Might the film’s original Korean language title GISAENGCHUNG have been a better moniker under which to release the film in the English-speaking world? I ask this in the spirit of, once again, the 1960s, the time of America’s so-called foreign film renaissance. Much has been made about the alleged “game-changing” success of Bong’s film, but back in the ‘60s foreign films had an impact on the US box office comparable to, if not greater than, that of PARASITE.

It’s a fact that for at least two decades after its initial 1961 American release Federico Fellini’s LA DOLCE VITA was included in Variety’s 50 top grossing North American film listings, a feat it accomplished under its original Italian language title (and not the English language translation THE SWEET LIFE). Ditto other 1960s era classics like L’AVVENTURA (which translates as THE ADVENTURE), LE TROU (THE HOLE), YOJIMBO (BODYGUARD), LA CHINOISE (THE CHINESE) and BELLE DE JOUR (BEAUTIFUL WOMAN OF THE DAY).

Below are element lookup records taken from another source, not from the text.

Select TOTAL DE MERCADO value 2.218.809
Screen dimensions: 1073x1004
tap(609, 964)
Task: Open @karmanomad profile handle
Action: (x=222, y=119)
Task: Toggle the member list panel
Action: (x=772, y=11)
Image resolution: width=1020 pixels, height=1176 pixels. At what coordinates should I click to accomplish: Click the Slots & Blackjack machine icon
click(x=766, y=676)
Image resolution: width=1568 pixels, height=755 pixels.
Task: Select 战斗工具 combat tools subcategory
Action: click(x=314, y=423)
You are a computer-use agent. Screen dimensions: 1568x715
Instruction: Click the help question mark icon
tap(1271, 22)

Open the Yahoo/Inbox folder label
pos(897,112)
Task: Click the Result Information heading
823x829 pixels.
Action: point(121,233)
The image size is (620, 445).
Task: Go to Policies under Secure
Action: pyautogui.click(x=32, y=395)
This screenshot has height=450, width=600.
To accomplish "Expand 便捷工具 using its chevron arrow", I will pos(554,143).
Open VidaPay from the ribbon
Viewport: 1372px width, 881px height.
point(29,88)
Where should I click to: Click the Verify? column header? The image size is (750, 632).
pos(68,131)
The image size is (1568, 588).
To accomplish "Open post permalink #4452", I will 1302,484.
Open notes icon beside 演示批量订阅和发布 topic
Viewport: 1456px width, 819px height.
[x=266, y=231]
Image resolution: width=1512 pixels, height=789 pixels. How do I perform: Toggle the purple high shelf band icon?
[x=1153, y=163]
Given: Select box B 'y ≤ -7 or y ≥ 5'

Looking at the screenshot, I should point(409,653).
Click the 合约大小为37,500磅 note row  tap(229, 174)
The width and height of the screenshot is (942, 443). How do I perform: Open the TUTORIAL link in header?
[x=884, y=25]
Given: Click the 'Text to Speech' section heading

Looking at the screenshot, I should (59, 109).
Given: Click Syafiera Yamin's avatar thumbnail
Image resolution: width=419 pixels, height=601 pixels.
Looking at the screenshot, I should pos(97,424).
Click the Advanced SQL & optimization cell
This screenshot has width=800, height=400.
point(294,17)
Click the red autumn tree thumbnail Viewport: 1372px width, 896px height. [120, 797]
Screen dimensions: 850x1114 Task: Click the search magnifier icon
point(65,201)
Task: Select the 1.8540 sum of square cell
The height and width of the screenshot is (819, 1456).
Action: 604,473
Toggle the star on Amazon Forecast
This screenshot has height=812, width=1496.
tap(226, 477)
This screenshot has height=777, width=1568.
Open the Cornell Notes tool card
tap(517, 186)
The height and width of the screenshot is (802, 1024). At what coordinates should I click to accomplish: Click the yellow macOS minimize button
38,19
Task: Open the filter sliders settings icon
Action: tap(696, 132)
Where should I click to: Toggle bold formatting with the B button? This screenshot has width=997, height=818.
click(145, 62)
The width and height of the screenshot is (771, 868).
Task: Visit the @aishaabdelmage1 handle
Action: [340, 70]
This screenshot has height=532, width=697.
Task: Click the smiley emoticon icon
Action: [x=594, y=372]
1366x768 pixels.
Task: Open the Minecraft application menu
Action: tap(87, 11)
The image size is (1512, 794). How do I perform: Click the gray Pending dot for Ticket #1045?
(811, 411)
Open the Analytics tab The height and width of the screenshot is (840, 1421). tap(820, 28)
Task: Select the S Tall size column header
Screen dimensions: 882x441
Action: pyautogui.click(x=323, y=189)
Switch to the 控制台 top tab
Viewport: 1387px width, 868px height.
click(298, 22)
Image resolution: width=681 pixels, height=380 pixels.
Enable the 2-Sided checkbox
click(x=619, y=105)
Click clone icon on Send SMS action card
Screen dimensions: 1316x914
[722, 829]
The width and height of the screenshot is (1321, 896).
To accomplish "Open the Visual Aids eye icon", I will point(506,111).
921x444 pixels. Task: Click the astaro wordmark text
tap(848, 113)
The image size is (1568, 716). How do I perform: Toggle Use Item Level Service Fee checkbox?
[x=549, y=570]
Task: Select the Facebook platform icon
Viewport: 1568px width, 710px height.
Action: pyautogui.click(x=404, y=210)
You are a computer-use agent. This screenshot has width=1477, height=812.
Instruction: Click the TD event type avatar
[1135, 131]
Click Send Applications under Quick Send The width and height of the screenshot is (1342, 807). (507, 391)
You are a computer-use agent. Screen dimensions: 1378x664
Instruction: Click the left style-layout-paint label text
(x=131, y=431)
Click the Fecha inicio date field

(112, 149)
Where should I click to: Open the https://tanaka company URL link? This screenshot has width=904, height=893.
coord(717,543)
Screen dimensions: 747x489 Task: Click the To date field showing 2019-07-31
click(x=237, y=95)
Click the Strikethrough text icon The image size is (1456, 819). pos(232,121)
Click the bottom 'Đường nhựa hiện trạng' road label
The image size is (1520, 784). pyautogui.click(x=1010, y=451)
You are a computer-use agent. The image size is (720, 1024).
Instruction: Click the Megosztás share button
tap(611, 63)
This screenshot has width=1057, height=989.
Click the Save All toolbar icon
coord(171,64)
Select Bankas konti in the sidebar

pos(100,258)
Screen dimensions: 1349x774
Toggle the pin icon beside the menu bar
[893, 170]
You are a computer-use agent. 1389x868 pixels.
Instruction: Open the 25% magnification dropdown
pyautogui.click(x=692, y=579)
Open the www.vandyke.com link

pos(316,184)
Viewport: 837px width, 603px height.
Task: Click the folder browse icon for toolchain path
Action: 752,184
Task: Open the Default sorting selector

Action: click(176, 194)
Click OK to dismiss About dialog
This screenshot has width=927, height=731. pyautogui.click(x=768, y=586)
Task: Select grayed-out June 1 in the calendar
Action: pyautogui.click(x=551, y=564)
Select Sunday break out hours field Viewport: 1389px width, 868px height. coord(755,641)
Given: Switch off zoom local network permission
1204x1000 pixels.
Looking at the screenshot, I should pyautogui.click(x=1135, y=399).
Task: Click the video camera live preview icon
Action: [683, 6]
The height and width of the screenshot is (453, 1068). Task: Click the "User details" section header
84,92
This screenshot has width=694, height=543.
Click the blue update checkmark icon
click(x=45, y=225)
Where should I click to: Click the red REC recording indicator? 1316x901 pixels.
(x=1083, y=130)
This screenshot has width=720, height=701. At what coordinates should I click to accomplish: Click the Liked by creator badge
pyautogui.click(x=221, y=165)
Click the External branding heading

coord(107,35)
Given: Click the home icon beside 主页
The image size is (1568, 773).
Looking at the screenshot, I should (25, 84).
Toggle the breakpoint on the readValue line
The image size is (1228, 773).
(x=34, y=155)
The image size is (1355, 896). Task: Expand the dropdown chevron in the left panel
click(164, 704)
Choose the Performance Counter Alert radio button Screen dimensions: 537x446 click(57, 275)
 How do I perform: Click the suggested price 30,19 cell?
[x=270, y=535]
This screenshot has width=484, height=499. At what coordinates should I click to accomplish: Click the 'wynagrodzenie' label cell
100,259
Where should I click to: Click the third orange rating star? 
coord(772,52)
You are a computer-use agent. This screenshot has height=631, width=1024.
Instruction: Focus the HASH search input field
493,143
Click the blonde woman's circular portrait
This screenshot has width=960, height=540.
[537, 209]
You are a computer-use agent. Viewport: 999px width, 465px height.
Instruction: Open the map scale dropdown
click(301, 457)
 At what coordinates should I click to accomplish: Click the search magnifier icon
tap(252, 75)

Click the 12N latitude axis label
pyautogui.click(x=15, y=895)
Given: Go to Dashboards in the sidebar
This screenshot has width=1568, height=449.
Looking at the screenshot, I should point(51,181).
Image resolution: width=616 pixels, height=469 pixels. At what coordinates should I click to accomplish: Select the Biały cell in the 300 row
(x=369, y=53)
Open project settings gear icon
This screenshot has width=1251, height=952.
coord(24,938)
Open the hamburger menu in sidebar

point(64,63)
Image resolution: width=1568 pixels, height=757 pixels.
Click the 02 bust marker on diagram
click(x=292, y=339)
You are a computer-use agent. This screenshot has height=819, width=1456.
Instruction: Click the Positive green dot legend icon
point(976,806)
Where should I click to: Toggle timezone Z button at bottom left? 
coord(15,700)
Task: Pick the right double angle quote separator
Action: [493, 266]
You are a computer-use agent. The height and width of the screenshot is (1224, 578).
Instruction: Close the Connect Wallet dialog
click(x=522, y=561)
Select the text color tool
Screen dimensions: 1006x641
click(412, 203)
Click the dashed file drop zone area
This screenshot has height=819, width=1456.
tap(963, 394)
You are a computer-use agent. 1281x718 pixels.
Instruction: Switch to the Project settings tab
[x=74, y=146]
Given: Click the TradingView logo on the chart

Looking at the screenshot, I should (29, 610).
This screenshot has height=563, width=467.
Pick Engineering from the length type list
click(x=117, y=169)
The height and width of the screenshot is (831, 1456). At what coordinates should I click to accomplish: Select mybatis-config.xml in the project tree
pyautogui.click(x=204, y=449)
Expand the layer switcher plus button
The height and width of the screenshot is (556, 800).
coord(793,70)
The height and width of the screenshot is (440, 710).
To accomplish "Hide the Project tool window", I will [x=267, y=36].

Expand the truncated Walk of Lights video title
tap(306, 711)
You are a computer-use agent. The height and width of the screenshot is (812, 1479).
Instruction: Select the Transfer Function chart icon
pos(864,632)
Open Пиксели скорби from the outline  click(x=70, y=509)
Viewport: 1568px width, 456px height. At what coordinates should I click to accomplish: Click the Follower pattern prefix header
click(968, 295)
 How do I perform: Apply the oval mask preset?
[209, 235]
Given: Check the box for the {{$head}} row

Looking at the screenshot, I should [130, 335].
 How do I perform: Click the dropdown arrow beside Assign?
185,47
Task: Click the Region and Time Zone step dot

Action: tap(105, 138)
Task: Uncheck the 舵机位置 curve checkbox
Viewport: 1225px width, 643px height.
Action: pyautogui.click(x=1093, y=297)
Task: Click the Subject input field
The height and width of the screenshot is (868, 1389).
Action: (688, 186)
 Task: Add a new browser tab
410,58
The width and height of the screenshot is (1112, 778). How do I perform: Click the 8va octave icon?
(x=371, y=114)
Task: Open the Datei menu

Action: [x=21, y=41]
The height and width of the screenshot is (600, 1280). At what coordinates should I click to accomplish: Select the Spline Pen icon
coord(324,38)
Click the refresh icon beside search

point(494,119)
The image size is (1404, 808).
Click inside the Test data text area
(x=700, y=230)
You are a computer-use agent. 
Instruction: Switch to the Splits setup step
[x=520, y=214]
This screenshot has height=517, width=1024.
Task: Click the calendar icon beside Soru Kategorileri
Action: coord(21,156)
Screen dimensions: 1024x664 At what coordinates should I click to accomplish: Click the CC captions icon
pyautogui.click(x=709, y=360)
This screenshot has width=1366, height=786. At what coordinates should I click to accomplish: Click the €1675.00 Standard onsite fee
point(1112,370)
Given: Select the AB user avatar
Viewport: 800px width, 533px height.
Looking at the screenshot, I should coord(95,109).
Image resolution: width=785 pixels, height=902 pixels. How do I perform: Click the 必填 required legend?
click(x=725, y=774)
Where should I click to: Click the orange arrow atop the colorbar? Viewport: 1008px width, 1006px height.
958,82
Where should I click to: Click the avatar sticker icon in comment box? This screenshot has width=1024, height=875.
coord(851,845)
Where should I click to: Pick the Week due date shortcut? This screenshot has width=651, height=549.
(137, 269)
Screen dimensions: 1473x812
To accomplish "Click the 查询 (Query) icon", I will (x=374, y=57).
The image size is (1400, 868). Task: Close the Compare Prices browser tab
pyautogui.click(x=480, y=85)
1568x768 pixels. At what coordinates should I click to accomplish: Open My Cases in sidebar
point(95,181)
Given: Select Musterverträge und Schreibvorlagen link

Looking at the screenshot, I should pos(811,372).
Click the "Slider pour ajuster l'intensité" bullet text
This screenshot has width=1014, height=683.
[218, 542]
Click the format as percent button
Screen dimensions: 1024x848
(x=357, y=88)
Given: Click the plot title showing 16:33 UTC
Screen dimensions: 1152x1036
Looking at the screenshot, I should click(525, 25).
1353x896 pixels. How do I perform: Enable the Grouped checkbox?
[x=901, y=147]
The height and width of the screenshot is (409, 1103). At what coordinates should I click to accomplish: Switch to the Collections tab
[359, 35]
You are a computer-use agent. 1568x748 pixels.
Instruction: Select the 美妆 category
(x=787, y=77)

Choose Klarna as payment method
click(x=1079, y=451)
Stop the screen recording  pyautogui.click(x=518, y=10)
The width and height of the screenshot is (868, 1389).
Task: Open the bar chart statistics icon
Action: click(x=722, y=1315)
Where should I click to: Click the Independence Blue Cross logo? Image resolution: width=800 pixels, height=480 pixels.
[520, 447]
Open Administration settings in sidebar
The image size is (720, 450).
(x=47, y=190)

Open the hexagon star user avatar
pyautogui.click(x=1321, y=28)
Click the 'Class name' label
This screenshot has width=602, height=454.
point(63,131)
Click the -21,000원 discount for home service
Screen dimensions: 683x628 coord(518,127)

In all cases the exoticism of those foreign titles was arguably crucial to their success. If, as one critic stated on a DVD commentary track for Pathfinder Entertainment’s CLAUDE CHABROL COLLECTION (speaking, ironically, against the practice of untranslated foreign titles), a title is a “come-on,” then those titles deliver, being far more enticing than their comparatively unexciting English translations. An especially telling example is Chabrol’s lesbian themed 1968 film LES BICHES, whose US viewers very likely interpreted those words far differently than they would have its literal English translation THE DOES (and what’s more, they’d have been at least partially correct in their reading, as in France “lesbiche” is a slang term for lesbian).

In more recent years, alas, the practice of releasing foreign films in the US under their original titles has largely been abandoned. Hence the unfortunate situation with PARASITE, which is burdened with a title that isn’t all it could be, and will likely affect the film’s box office intake at least slightly. As for BIRDS OF PREY ETC., I feel that, simply, its deep-pocketed makers really should have known better.